Ben introduced them all.

Beyond Joe and Ruby Sue, there was a stocky, balding man with a friendly smile named Lou Frawley. Lou was a salesman. The muscular, capable guy in the corner with the bald head and black mustache was named Johnny Davis. He was a citizen of Cut River and, Nancy decided, possibly a mercenary by the way he was dressed and armed. Near to him was a thin, slight brunette with huge dark eyes and jutting cheekbones. She was Lisa Tabano. She looked haunted, trembled badly, and was some sort of rock performer. Even had a guitar with her.

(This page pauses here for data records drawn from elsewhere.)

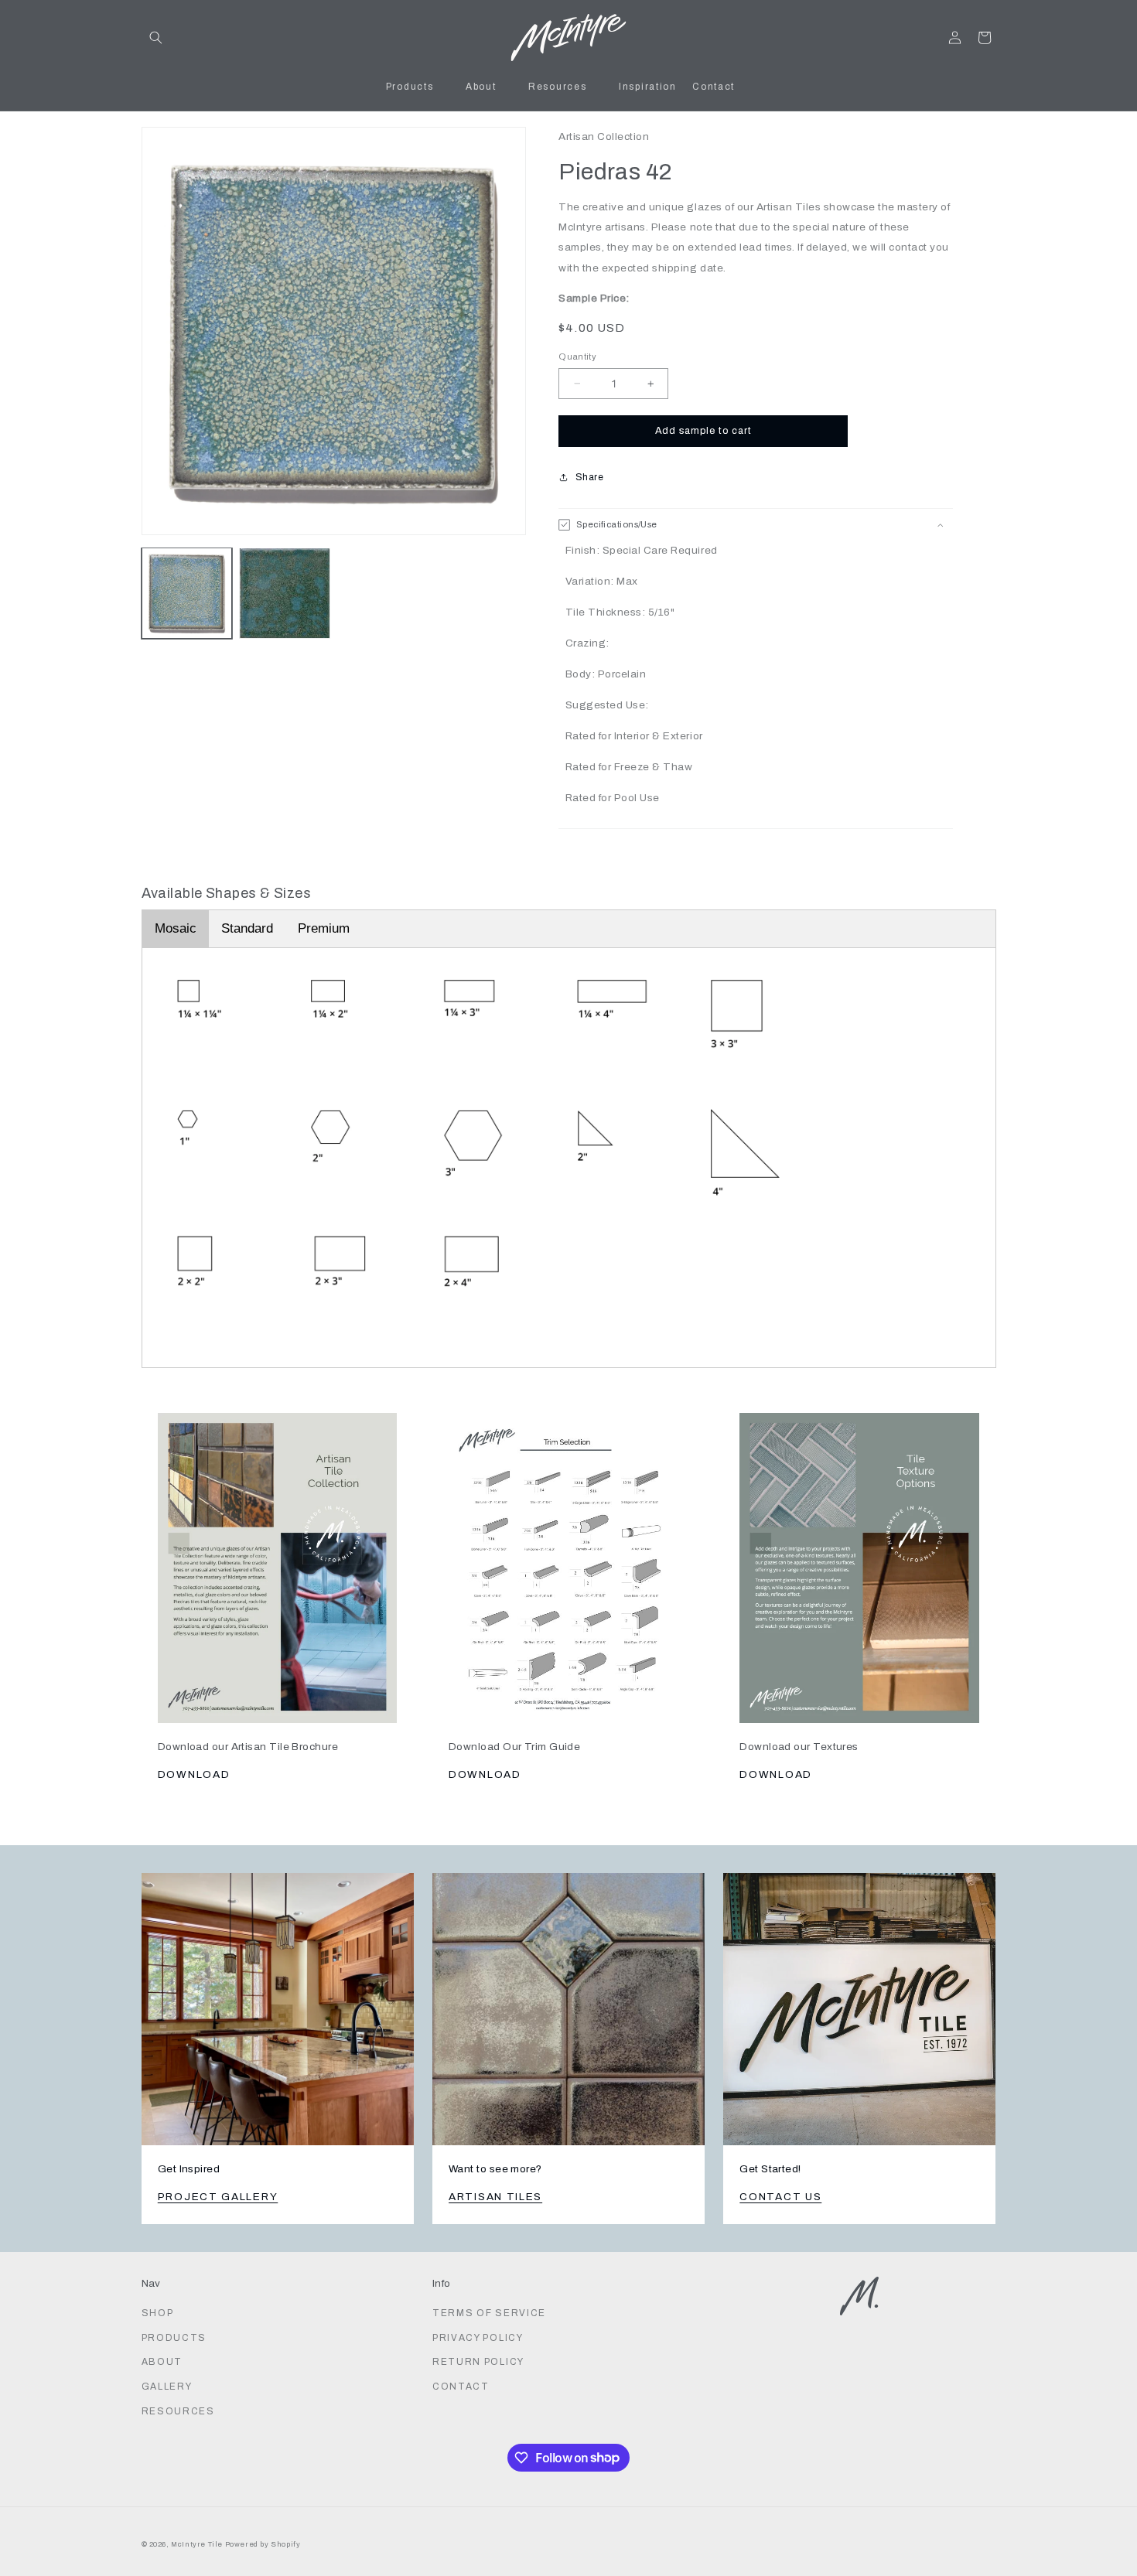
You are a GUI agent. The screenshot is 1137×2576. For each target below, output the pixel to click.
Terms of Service (489, 2313)
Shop (158, 2313)
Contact (461, 2386)
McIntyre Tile (197, 2544)
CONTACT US (780, 2196)
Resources (178, 2411)
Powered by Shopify (263, 2544)
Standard (247, 928)
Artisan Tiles (495, 2196)
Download (194, 1774)
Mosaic (175, 928)
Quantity (577, 356)
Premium (324, 928)
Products (174, 2337)
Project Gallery (218, 2196)
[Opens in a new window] (278, 1559)
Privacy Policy (478, 2337)
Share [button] (589, 477)
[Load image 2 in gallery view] (284, 593)
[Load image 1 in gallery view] (187, 593)
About (162, 2361)
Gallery (167, 2386)
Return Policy (478, 2361)
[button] (156, 37)
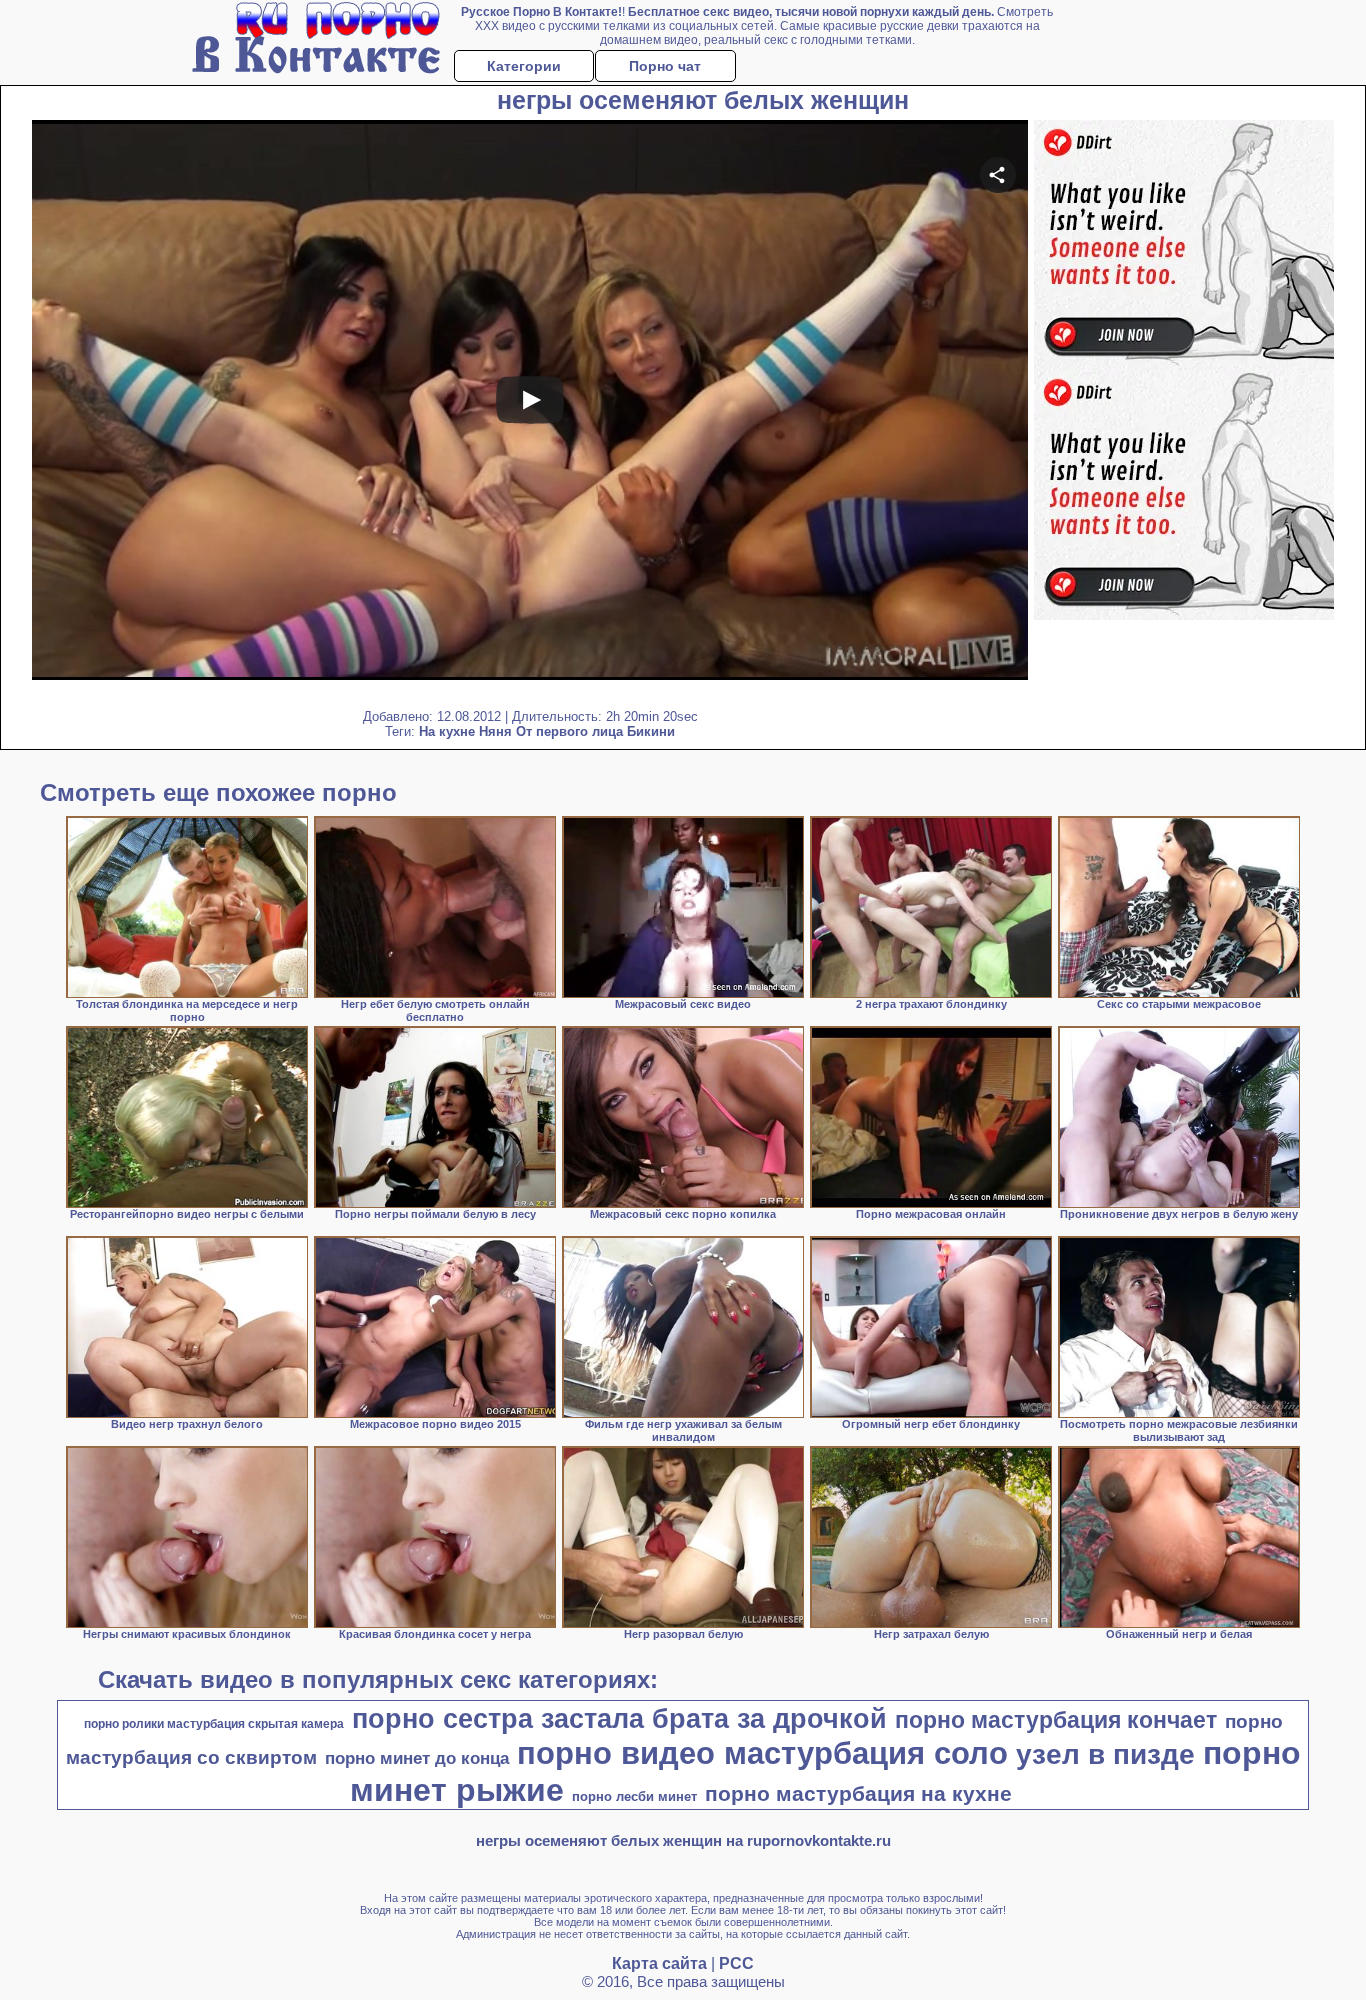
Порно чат (665, 66)
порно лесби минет (634, 1796)
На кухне (447, 731)
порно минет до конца (417, 1758)
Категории (524, 66)
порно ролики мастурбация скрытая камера (214, 1724)
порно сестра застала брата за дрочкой (619, 1719)
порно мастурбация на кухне (858, 1794)
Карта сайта (659, 1963)
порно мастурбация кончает (1056, 1720)
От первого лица (569, 731)
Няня (495, 731)
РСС (736, 1963)
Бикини (651, 731)
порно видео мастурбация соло (762, 1753)
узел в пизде (1105, 1754)
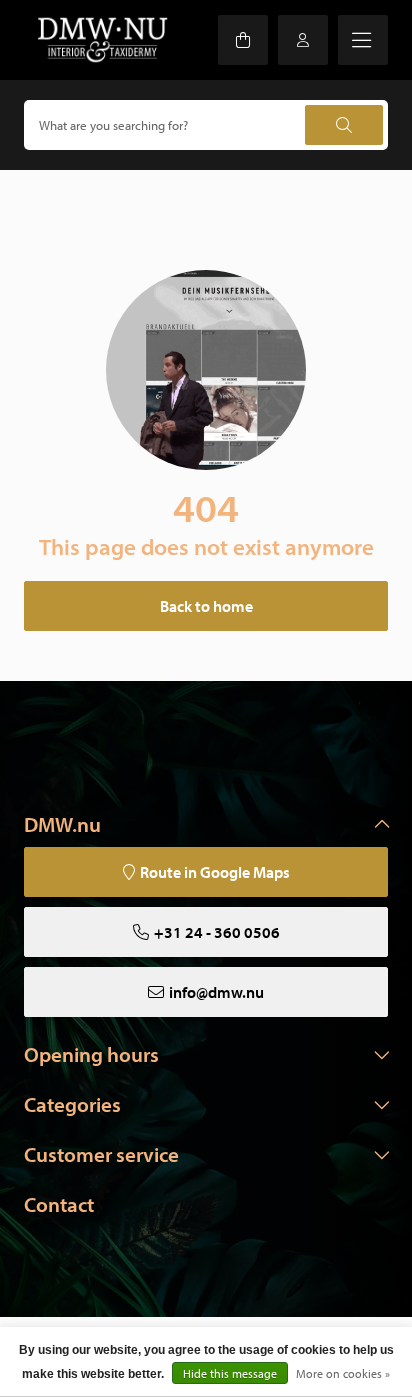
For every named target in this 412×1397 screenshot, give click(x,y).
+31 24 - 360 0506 (217, 932)
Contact (59, 1204)
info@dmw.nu (216, 992)
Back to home (206, 606)
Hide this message (230, 1373)
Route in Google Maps (215, 872)
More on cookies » (343, 1373)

Joe had positioned himself at the window, was studying the night between a part in the curtains.

“Any activity?” Johnny asked him.

“Nada.”

“Not yet, anyway.”

They were in the rectory of St. Thomas’ Catholic Church. In the priest’s living room. It was large but cozy with a fireplace, shelves lined with old books, overstuffed furniture, and impressionist paintings on the walls. It smelled like leather and pipe tobacco.

Of course, Lisa and Lou were heavy smokers and there was a haze gathering in the air now. There was only one light on and it was turned down dim. Nancy thought that was for the best; she didn’t think she could handle bright lights just yet.

“Hi,” Lisa said to her. “How you feeling?”

Nancy looked at her, thought that though she was a pretty girl and everything that Nancy was not—petite, thin, fine-boned—she didn’t look well. Sick? Yes, like maybe she’d come off a lengthy illness. Not good at all. Dark hollows under her eyes, her bones lying tight just under her skin. Rock star? Yes, looked like one of those stick figures with all the hair, on the verge of death.

She thought: Looks like I feel.

She sipped from a glass of water Ben brought her. It tasted good. On her lips, on her throat, but when it hit her stomach she felt nauseous. “What band are you with?” she asked the girl.

“Electric Witch,” Lisa said, as if she didn’t believe it somehow. “It seems so far away now.”

“You guys are good.”

Lisa seemed surprised. “You know us?”

“Yeah. My son has your CD. Loves it.”

“Sweet.”

“What brought you here of all things?”

“My mom and dad. I’m from here. I don’t know where they are.”